В русской поэзии об этом размышляли, об этом говорили. Опять же, любопытное совпадение между Лермонтовым и Баратынским, который сказал все гораздо умнее, гораздо тоньше (на мой лично взгляд), но не так просто и убедительно, как это удалось сделать молодому Лермонтову. И за счет совмещения и минимализации приемов — совмещения литературной традиции, визуальной традиции, философской традиции в одном очень простом образе, в очень узнаваемом образе — Лермонтов просто выбивает 10 из 10-ти. Это совершенно блистательное стихотворение, и очень жаь, что он сам, не захотев его включить в свой единственный сборник… хочется сказать ему: Михаил Юрьевич, уже в 18 лет вы писали (иногда!) замечательные стихи!
Все, спасибо.
Лекманов: Спасибо большое, Наталья Николаевна. Я в данную минуту обращусь к «москвичам и гостям столицы»: действительно замечательная совершенно выставка (я уже успел сбегать на нее), и она будет работать до 8 августа, то есть в принципе еще время есть, приходите, и там есть действительно работы морские Каспара Фридриха тоже есть, так что сможете прийти и убедиться в том, что Наталья Николаевна совершенно права.
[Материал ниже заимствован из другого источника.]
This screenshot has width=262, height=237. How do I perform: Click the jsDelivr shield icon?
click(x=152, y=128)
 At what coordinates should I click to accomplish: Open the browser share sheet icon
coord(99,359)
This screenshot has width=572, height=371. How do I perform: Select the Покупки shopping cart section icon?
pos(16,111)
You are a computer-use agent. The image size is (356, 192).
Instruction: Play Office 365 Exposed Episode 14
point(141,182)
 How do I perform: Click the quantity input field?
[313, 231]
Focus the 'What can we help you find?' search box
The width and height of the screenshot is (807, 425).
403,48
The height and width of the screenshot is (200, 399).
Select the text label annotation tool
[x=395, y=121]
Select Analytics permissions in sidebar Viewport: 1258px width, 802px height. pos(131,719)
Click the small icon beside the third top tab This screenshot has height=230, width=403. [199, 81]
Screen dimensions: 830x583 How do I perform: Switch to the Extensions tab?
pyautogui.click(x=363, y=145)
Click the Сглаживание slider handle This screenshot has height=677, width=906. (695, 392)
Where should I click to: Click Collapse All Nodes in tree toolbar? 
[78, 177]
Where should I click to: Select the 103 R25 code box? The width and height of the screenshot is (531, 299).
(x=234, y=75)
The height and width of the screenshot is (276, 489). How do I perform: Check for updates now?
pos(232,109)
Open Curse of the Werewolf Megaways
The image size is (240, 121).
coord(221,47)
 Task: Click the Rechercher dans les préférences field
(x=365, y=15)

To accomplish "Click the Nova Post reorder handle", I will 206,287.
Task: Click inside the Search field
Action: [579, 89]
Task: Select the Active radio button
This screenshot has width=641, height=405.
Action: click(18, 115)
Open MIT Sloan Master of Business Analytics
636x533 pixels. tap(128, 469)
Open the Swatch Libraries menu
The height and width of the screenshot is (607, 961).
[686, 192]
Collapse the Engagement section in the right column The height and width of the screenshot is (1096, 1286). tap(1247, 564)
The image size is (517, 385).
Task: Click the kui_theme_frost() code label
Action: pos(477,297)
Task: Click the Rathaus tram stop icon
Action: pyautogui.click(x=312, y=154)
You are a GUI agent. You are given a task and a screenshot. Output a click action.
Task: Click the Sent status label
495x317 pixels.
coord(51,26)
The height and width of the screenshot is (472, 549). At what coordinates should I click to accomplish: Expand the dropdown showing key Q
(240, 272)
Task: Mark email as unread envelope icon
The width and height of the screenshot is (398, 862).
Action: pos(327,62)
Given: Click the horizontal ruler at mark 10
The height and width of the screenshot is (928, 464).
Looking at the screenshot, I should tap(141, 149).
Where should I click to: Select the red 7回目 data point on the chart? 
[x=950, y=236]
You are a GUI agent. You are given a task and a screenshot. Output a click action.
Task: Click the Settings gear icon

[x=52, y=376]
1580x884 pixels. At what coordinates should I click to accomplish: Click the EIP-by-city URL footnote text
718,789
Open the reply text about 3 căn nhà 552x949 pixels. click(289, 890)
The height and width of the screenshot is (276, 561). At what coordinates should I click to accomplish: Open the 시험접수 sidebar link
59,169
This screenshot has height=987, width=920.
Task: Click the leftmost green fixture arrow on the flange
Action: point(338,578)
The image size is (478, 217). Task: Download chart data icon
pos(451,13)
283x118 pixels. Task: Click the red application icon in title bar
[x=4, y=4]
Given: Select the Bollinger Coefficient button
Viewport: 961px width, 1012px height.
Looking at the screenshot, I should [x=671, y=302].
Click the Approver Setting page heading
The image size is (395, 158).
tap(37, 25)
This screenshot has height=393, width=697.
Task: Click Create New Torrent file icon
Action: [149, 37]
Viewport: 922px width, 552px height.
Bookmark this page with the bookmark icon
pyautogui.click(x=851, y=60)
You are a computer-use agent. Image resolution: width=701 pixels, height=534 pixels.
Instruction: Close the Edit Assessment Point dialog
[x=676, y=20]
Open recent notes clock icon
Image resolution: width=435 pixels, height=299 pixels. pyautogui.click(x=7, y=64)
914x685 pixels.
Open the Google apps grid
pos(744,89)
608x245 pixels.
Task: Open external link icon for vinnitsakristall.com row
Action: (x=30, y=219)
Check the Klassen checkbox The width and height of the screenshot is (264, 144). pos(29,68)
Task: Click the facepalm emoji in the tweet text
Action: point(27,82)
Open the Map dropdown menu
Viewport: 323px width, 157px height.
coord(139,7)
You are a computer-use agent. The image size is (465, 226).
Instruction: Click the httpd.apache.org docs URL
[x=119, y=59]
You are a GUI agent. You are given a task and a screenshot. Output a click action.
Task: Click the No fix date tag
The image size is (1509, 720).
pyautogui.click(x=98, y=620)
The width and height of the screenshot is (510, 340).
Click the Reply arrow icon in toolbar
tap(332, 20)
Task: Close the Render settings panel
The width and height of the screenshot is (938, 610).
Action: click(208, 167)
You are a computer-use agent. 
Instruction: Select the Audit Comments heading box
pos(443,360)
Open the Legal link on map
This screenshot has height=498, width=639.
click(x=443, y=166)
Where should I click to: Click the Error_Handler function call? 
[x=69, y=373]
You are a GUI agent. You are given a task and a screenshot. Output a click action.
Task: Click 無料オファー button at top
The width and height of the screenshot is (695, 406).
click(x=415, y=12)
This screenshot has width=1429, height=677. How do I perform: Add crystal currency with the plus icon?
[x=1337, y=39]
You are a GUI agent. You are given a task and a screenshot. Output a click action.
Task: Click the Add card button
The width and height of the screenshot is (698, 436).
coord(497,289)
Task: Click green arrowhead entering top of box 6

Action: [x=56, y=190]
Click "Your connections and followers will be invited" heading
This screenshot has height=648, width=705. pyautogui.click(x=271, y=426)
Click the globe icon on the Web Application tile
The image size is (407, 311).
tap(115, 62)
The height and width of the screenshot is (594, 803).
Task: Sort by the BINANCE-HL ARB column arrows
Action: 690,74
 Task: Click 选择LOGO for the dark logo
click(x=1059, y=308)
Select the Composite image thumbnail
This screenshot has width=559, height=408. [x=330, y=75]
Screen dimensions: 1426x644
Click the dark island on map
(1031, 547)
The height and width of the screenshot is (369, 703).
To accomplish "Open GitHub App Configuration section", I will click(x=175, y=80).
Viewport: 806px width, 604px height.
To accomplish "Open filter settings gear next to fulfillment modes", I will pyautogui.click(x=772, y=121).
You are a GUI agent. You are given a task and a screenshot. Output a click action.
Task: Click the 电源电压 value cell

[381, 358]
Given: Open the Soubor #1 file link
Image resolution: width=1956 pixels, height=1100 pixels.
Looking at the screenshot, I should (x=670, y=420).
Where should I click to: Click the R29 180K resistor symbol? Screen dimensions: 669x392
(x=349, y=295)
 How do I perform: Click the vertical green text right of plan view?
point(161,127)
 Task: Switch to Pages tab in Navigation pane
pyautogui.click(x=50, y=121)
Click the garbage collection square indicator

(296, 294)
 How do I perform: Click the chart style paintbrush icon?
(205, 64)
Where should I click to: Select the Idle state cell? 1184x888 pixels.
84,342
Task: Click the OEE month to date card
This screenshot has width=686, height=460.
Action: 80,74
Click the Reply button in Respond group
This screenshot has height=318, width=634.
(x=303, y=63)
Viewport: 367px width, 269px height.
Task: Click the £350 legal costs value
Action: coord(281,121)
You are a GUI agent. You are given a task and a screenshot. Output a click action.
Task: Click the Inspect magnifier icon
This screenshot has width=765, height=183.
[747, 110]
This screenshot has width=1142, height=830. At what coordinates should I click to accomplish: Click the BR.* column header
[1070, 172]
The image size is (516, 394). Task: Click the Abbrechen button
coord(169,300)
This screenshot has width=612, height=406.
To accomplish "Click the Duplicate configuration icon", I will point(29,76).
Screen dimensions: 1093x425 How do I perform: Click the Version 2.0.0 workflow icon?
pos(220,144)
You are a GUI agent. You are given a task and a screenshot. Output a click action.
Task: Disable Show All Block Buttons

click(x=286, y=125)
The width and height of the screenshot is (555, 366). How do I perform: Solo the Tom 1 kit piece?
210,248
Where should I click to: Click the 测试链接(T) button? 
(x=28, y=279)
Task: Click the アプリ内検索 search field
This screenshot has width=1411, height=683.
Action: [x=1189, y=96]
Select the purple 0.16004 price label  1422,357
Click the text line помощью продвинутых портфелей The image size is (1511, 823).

А теперь, пожалуйста, Андрей Семенович Немзер.
Немзер: То, что простительно молодому гениальному поэту, вряд ли простительно литературоведу на седьмом десятке, но я сейчас тоже буду заниматься похищениями и варьированием сказанного коллегами раньше: и Натальей Николаевной, и Романом Григорьевичем, и, может быть, даже, если времени хватит, и Виолеттой. Увы, такой тоже у меня коллаж получается.
Первое, что я хочу сказать, не совсем коллажное. Замечательно словосочетание — имеющее свою историю — «белеет парус» (с опущенным указанием на его одиночество) и с позиций наблюдателя. Мы видим здесь не отплытие, как в начале «Паломничества Чайльд-Гарольда» или в «Погасло дневное светило…», а мы видим, как смотрят на что-то плывущее или уплывающее.
Будешь с берега уныло
Ты смотреть — в пустой дали,
Не белеет ли ветрило,
Не плывут ли корабли?
— это «Ахилл» Жуковского. С вполне определенным развитием.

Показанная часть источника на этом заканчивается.